======== Okuma Metni ========

Doping çağını nispeten daha az skandalla geçiren Fransız yıldızlar bu dönemde genel klasman kazanamamıştı ama bir şekilde panache ile yani gösterişli, cesur şekilde savaşarak kaybetmişlerdi. Aynı ifade, 2012’den beri Bardet için de kullanılıyordu zira o da cesur, korkusuz, risk almaktan çekinmeyen bir yarışçıydı. Ama bunu ona hatırlattığımda soruya verdiği tepki farklı bir şey anlatıyordu: “Panache ne anlama geliyor ki?” diye cevabına başlayan Bardet şunları eklemişti: “En başta, ben bu spora kazanmak için girdim. Panache, bana göre kaybedenler için sıklıkla kullandığımız teselli niyetindeki bir başka terim.”

İki Bardet

Aslında bu ve benzeri açıklamaları Liberation yazarı Pierre Carey’nin çizdiği iki Bardet tanımına uyuyor. Zira Fransız bisikletçi, tecrübeli gazeteciye göre, bir zıtlığı temsil ediyor. Sözlerinde bir yandan müthiş bir tereddüt var; öte yandan olağanüstü bir özgüven… Bir taraftan daha yolun başında olduğunu, 30 yaşına doğru kariyerinin zirvesine çıkacağını, beklemesi gerektiğini ifade ediyor; öte taraftan yarışlarda fırsat bulduğu her an kazanmayı deniyor. Beklemenin değerini biliyor, “Bisiklet, çalışmanın ve alçakgönüllüğün dünyasıdır” diyor ve panache yanıtındaki gibi tesellilerle, bahanelerle ya da sahte tevazularla vakit harcamıyor. En temelde de Carey’nin altını çizdiği gibi sözleri, imajı ve hazırlık süreci konusunda müthiş korumacı bir tavır takınırken iş yarışmaya geldiğinde olağanüstü özgür bir tarz benimseyebiliyor.

Romain Bardet 2017 Fransa Bisiklet Turu'nda müthiş bir performans gösterdi.

Zıtlık, aslında hayatın ve bisikletin temelinde var. 2017 Fransa Bisiklet Turu da bunun bir kanıtı. Artık baştan sona canlı yayınlanan etapların tamamını izlerken aynı şeyi, bir hareket olmasını bekliyoruz. Bazen parkur yüzünden yaprak kımıldamıyor ve tek umudumuz esme ihtimali olduğu söylenen bir çapraz rüzgar olarak kalıyor. Bazen genel klasman favorileri birbirini tartmayı uzatıyor ya da birincilik için saldırırken ikinciliği ya da üçüncülüğü riske atmak istemiyor. Ama ne olursa olsun, 2017 yılında, bisiklet yarışı izlemek bir gerilimi de beraberinde getiriyor. Hareket etmenin ve beklemenin gerilimini… Sürekli bir şey olmasını bekliyorsunuz ve hiçbir şey olmasa da ertesi gün kendinizi yine aynı beklentilerin olduğu bir bekleme seansına koyuyorsunuz.

======== Veri Özeti ========

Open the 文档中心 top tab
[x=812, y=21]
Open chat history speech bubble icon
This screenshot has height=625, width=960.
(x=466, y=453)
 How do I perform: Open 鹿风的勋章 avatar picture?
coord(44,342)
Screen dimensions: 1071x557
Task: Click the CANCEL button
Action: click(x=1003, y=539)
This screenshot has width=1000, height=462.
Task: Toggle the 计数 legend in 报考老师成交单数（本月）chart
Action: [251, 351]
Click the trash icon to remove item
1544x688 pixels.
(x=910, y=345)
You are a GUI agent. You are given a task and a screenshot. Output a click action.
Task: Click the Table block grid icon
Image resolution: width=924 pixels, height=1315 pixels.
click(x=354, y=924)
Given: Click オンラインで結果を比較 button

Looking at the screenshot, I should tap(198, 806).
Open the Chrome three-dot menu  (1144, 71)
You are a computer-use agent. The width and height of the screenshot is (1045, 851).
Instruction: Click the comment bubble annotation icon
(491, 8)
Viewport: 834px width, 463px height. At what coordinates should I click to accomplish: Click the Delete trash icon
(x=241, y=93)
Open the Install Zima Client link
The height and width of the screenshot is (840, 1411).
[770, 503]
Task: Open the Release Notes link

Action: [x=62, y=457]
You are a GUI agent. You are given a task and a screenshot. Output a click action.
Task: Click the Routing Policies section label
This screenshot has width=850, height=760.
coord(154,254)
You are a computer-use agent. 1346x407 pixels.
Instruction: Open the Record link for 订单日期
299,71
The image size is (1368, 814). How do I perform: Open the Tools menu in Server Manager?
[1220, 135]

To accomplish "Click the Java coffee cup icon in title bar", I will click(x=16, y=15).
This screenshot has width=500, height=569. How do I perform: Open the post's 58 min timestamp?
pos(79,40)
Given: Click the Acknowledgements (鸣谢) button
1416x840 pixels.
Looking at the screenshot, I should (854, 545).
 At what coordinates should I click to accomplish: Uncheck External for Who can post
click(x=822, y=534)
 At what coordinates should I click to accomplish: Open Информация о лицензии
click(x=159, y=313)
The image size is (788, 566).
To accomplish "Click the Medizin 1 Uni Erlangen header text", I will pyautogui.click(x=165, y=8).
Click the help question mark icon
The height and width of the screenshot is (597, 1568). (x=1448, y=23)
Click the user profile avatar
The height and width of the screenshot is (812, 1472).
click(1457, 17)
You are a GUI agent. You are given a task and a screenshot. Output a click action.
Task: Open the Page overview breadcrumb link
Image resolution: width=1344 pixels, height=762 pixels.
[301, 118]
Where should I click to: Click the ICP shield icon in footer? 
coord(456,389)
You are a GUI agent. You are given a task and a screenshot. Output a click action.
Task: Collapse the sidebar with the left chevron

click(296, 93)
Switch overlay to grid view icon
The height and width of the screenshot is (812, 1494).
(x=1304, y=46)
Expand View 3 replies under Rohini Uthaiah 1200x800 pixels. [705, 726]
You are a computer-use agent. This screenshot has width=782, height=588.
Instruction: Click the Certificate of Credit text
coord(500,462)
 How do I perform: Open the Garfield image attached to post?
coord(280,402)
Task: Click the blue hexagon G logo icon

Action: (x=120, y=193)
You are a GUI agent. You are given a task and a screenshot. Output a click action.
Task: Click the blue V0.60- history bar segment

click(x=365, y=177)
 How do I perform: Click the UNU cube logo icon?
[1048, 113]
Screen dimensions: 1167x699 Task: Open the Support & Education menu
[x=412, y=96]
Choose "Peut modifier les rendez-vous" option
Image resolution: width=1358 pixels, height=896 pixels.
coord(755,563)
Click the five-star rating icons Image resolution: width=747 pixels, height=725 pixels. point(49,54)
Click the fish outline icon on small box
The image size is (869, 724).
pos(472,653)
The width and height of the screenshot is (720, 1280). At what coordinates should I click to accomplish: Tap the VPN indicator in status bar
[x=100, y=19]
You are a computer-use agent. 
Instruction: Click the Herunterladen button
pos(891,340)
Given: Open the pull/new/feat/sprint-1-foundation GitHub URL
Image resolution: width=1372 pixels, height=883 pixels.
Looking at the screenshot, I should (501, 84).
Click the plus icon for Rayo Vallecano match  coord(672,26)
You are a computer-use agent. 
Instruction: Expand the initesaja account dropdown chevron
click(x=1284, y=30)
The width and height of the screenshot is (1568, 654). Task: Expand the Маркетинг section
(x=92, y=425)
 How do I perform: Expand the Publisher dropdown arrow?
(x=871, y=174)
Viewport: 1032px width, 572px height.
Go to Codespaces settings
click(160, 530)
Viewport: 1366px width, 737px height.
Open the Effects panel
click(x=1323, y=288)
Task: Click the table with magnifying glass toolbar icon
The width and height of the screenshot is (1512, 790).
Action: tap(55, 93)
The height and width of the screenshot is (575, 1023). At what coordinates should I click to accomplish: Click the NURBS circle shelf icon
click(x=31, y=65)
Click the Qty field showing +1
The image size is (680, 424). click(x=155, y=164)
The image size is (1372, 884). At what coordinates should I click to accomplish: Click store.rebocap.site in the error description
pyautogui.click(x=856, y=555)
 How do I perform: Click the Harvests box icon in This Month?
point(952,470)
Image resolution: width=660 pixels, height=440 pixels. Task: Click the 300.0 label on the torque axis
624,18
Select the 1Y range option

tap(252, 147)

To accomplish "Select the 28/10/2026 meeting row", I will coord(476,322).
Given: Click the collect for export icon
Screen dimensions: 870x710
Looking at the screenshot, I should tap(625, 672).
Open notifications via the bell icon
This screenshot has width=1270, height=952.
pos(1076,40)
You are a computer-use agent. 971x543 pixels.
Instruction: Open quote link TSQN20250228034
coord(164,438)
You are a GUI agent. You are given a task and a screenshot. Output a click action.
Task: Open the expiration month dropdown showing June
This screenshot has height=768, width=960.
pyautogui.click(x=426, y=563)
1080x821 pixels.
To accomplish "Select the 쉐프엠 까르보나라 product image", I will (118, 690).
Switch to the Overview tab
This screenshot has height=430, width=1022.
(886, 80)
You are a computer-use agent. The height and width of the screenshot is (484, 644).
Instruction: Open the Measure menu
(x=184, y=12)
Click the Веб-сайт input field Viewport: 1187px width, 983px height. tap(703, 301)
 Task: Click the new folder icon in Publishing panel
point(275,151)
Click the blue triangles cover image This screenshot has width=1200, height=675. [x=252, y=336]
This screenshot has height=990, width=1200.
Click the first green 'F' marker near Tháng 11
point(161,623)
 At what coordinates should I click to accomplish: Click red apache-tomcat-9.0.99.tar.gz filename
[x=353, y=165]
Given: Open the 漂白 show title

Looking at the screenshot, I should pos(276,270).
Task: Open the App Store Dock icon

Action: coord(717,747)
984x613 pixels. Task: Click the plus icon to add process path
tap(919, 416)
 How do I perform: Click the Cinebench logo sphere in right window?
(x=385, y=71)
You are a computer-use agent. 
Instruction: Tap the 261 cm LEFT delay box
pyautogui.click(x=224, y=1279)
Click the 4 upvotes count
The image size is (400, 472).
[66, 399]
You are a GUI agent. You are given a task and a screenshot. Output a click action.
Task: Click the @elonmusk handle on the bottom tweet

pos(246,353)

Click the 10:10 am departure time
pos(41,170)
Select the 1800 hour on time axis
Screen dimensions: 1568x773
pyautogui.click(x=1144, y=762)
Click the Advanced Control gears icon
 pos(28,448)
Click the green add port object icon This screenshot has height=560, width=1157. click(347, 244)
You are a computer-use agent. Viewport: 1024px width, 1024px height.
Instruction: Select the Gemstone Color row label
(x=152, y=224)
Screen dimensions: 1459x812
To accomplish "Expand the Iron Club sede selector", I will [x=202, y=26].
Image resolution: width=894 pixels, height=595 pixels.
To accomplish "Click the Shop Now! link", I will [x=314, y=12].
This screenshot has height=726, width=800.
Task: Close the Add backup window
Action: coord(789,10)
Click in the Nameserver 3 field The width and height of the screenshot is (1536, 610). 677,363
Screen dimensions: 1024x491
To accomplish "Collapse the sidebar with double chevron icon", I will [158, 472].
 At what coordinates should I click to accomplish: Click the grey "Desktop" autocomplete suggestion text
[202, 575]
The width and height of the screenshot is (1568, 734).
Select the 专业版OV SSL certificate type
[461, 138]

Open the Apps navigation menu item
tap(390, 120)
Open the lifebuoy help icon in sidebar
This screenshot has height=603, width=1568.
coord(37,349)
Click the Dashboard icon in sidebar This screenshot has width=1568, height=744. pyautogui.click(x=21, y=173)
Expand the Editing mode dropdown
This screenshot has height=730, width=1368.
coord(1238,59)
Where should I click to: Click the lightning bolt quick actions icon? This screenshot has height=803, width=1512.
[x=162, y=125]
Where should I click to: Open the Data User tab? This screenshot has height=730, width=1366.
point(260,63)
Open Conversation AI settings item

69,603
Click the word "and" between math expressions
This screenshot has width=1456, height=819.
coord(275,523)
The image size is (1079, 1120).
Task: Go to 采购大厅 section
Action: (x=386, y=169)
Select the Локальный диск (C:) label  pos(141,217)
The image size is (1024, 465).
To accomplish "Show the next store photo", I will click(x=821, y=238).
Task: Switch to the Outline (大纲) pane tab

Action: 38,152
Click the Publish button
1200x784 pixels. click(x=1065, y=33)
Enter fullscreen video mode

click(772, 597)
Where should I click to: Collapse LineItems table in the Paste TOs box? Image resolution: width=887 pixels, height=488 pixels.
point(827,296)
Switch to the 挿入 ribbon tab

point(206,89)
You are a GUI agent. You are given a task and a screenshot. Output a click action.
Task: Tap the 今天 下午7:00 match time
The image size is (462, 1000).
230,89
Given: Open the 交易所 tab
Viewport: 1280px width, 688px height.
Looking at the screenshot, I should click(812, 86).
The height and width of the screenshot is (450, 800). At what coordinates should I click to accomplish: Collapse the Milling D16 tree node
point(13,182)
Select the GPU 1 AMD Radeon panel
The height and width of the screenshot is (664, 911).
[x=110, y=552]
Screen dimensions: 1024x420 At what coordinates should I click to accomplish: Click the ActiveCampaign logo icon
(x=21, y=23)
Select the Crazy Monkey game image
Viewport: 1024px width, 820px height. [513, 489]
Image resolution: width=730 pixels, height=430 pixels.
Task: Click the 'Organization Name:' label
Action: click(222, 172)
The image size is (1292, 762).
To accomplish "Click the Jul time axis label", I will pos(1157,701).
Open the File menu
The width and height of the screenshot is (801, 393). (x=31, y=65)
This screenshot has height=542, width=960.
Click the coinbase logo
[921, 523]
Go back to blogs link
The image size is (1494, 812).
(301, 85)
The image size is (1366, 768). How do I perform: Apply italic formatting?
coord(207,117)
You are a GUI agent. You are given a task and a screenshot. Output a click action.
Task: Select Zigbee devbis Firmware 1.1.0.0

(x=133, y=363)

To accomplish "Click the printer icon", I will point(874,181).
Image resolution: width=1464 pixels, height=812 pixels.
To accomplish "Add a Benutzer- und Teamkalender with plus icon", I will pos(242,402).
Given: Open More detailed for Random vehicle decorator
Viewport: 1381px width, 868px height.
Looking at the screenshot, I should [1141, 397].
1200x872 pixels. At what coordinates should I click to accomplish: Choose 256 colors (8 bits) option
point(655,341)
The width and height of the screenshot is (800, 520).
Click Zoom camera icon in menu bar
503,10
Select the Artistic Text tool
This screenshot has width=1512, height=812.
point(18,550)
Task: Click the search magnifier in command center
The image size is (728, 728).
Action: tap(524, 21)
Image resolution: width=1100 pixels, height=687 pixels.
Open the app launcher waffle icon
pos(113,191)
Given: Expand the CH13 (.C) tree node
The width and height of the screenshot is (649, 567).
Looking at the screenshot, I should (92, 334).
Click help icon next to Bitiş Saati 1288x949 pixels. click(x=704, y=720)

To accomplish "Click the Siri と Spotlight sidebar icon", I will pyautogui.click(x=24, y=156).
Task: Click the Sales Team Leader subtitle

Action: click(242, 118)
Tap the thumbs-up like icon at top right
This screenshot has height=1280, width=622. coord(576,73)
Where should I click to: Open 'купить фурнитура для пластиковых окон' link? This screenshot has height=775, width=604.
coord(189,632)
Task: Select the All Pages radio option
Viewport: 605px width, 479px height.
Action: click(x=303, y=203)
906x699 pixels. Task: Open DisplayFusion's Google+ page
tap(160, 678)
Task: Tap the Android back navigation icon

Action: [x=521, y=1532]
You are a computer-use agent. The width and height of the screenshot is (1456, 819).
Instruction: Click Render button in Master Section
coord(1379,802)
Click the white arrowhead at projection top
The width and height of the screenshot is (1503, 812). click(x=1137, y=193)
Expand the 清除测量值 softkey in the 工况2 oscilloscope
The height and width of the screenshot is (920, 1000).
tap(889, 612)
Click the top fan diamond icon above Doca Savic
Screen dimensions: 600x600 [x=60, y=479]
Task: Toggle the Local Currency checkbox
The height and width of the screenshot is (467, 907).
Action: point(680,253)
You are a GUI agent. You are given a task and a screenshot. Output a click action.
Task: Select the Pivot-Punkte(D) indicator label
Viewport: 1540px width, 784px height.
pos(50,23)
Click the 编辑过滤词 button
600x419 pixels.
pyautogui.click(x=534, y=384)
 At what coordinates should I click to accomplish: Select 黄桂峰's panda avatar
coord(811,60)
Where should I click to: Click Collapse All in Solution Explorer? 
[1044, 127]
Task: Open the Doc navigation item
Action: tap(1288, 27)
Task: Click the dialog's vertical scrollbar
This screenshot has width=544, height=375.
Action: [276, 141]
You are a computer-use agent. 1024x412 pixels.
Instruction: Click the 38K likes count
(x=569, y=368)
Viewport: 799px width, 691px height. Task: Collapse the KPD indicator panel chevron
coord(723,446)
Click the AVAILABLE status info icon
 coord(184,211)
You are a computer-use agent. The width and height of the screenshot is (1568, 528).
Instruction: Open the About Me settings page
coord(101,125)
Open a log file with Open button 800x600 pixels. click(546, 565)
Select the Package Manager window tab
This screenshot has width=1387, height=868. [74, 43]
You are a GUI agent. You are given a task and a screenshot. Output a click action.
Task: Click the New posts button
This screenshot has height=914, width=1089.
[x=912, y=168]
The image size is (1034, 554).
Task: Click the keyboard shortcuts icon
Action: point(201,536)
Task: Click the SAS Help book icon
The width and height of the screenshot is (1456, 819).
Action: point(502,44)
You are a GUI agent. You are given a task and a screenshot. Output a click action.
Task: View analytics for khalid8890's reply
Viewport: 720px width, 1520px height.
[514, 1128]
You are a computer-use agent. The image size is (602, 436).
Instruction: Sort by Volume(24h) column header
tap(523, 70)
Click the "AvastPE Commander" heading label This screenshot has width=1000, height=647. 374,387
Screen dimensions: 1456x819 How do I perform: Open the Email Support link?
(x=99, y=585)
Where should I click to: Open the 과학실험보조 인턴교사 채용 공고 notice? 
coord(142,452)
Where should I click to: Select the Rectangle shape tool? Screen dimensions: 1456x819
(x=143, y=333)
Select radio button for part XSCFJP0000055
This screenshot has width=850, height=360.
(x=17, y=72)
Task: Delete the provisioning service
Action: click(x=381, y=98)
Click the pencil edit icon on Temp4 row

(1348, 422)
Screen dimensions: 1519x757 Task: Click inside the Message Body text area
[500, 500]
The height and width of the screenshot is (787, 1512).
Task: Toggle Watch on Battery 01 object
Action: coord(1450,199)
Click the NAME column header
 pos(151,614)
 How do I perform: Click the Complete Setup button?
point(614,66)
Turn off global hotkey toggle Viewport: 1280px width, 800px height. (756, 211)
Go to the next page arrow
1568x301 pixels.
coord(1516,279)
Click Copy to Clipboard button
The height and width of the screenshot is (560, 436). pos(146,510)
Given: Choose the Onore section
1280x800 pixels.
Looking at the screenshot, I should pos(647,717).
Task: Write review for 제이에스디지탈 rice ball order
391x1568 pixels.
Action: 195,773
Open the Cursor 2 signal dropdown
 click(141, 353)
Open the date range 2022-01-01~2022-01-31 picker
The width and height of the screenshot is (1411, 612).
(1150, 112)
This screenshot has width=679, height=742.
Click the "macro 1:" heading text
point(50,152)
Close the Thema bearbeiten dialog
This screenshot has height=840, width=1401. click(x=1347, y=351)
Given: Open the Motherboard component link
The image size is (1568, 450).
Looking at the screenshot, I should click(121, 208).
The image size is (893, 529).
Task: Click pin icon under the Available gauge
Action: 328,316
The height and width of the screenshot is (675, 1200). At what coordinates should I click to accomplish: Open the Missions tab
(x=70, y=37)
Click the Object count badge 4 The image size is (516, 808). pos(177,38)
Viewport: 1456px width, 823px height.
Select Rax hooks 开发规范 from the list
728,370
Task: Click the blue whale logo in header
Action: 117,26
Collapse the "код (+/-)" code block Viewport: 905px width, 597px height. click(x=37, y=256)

========

> [Yönergeler]
(1) Bardet ile ilgili okuma metnindeki “Zıtlık, aslında hayatın ve bisikletin temelinde var.” cümlesini İngilizceye çevirin.
(2) Bardet ile ilgili okuma metnine göre Bardet, kariyerinin zirvesine hangi yaşa doğru çıkacağını söylüyor?
(3) Bardet ile ilgili okuma metnini son cümlesinden sonrasını yazarak sürdürün.

> [Yanıtlar]
(1) Contrast is, in fact, at the core of both life and cycling.

(2) 30 yaşına doğru.

(3)
Pau ile Peyragudes arasında geçilen 214.5 kilometrelik 12. etabın kalbinde yatan da bu zıtlık ve gerilimdi. Yarışın açık ara en güçlü ekibi olan Team Sky, 214.2 kilometre boyunca etabı kontrol etti, Chris Froome’u muhteşem bir şekilde korudu ama her şey 300 metrede değişti. Tam bir başka “Bütün etap bekledik ve hiçbir şey olmadı” cümlesi kurulmak üzereyken hareket geldi. Önce Fabio Aru’dan, sonra Romain Bardet’den… 5. etabın sonundaki La Planche des Belles Filles tırmanışında olduğu gibi yine Aru tırmanışın finişini Froome’dan iyi yaptı ama bu kez zaferi alan başkasıydı. Bardet, kariyerinin belki de en patlayıcı atağını yaptı ve günün galibi oldu.

Bastille Düşecek mi?

Bu, Romain Bardet’nin Fransa Bisiklet Turu’ndaki üçüncü etap zaferiydi ama her açıdan hepsinin içindeki en önemlisi buydu. Çünkü ilk kez Froome’u böylesine çarpıcı bir şekilde geride bırakmıştı. Bu elbette Froome’un bu yarışın hâlâ en büyük favorisi olduğu gerçeğini değiştirmedi. Zira Marsilya’daki zamana karşı etabı Britanyalı için büyük avantaj, takımı çok kuvvetli ve bacakları geçen yıllar kadar güçlü olmasa da hâlâ çok iyi ve cebinde üç kez bu yarışı almanın getirdiği tecrübe, özgüven ve yarış aklı var.

Yine de Fransızlar çağ açıp kapamaya meraklıdır, bu öyküden de büyük bir dönüşüm çıkarmayı isteyecektir ve Bernard Thevenet’nin Eddy Merckx asrını kapattığı 1975 Fransa Bisiklet Turu önümüzdeki günlerde sık sık anılacaktır. Biraz abarttıklarını ve henüz hiçbir şeyin bitmediğini düşünebilirsiniz. Haklısınız da… Ama Fransızlar bu hareketi yalnızca yedi saattir değil, 30 senedir bekliyor. Belçikalı Merckx’in 1975’teki yenilgisinden sonra bazı Fransızlar “Bastille düştü” demişti. Şimdi, 14 Temmuz ve sonrasında, başka bir Bastille’i yıkmak istiyorlar.

*Başlık fikrini Rouleur dergisinden çaldım, pişman değilim.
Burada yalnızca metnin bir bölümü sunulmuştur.